**Text passage**
---

During the Georgian period, London unquestionably became one of the most important cities in the world. Its presence close by would have increasingly affected life in Medway, especially as new turnpike roads and stage coaches increased the speed and ease of travel.

Smaller roads, however, could soon become impassable in the winter and heavy goods were generally moved by sea and up and down the Medway. This meant that, by the end of the 18th century, Rochester was a thriving port, dealing with perhaps 200 large boats a year. In 1824, the Thames and Medway Canal was cut through from Strood to Gravesend. This linked the two estuaries, eliminating the need for a long journey around the Hoo peninsula but the venture was never a commercial success.

There was fishing too, of course. The Medway was full of fish, including smelt, sole, flounder, herring and eel. The oyster fishery was controlled by an Act of Parliament in 1729, which limited the season and the amount each licensed fisherman could take.

---

**Supplied material**

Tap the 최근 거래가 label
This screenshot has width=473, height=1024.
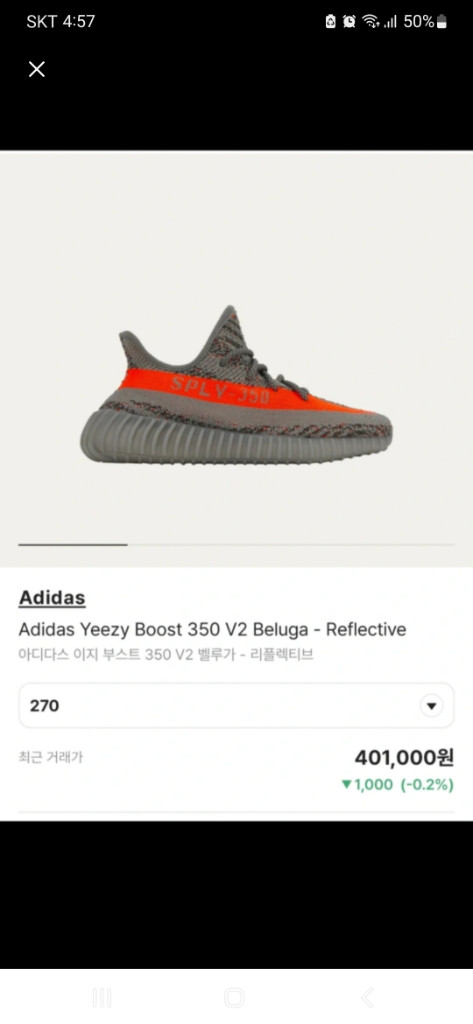50,758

---

**Parts of the exercise**
1) Can you condense the paragraph beginning "Smaller roads, however" from the Georgian Medway text into a bulleted list that keeps its main facts?
2) How would you put this sentence from the Georgian Medway text into Spanish: "The Medway was full of fish, including smelt, sole, flounder, herring and eel."
3) According to the Georgian Medway text, what did the 1729 Act of Parliament limit for the oyster fishery?

**Answers to each task**
1)
- Smaller roads could become impassable in winter, so heavy goods usually went by sea and along the Medway.
- By the end of the 18th century, Rochester was a thriving port handling perhaps 200 large boats a year.
- In 1824, the Thames and Medway Canal was cut from Strood to Gravesend, linking the two estuaries and removing the need for a long journey around the Hoo peninsula.
- The canal was never a commercial success.

2) El Medway estaba lleno de peces, entre ellos eperlano, lenguado, platija, arenque y anguila.

3) It limited the season and the amount each licensed fisherman could take.